— START —

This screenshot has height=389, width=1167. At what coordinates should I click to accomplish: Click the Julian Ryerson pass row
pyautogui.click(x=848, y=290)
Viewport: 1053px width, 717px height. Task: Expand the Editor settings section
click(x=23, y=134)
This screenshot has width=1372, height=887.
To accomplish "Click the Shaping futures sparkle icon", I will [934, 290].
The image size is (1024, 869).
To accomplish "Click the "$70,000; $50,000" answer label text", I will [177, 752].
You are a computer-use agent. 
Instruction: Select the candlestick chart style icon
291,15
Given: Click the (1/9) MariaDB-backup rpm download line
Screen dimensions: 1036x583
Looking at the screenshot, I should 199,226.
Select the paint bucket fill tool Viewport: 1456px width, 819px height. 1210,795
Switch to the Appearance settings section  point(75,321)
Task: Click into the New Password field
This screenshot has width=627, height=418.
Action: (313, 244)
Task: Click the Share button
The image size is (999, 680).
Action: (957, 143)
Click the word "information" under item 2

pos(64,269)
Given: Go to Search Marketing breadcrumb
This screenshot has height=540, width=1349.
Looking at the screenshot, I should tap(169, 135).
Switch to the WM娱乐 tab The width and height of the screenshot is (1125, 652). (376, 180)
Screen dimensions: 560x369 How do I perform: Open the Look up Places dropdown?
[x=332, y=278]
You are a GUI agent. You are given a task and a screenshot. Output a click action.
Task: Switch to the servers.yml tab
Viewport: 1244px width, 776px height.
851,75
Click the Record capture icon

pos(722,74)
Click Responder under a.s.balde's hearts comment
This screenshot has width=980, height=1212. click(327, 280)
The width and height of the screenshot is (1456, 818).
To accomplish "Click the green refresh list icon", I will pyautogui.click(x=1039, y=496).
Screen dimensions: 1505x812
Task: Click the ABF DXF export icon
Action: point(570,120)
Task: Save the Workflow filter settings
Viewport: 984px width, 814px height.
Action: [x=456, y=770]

— END —

WHAT YOU SHOULD DO:
Can you copy out all of the material above, line for line, with no changes?

EXERCISE RESULT:
This screenshot has height=389, width=1167. At what coordinates should I click to accomplish: Click the Julian Ryerson pass row
pyautogui.click(x=848, y=290)
Viewport: 1053px width, 717px height. Task: Expand the Editor settings section
click(x=23, y=134)
This screenshot has width=1372, height=887.
To accomplish "Click the Shaping futures sparkle icon", I will [934, 290].
The image size is (1024, 869).
To accomplish "Click the "$70,000; $50,000" answer label text", I will [177, 752].
You are a computer-use agent. 
Instruction: Select the candlestick chart style icon
291,15
Given: Click the (1/9) MariaDB-backup rpm download line
Screen dimensions: 1036x583
Looking at the screenshot, I should 199,226.
Select the paint bucket fill tool Viewport: 1456px width, 819px height. 1210,795
Switch to the Appearance settings section  point(75,321)
Task: Click into the New Password field
This screenshot has width=627, height=418.
Action: (313, 244)
Task: Click the Share button
The image size is (999, 680).
Action: (957, 143)
Click the word "information" under item 2

pos(64,269)
Given: Go to Search Marketing breadcrumb
This screenshot has height=540, width=1349.
Looking at the screenshot, I should tap(169, 135).
Switch to the WM娱乐 tab The width and height of the screenshot is (1125, 652). (376, 180)
Screen dimensions: 560x369 How do I perform: Open the Look up Places dropdown?
[x=332, y=278]
You are a GUI agent. You are given a task and a screenshot. Output a click action.
Task: Switch to the servers.yml tab
Viewport: 1244px width, 776px height.
851,75
Click the Record capture icon

pos(722,74)
Click Responder under a.s.balde's hearts comment
This screenshot has width=980, height=1212. click(327, 280)
The width and height of the screenshot is (1456, 818).
To accomplish "Click the green refresh list icon", I will pyautogui.click(x=1039, y=496).
Screen dimensions: 1505x812
Task: Click the ABF DXF export icon
Action: point(570,120)
Task: Save the Workflow filter settings
Viewport: 984px width, 814px height.
Action: [x=456, y=770]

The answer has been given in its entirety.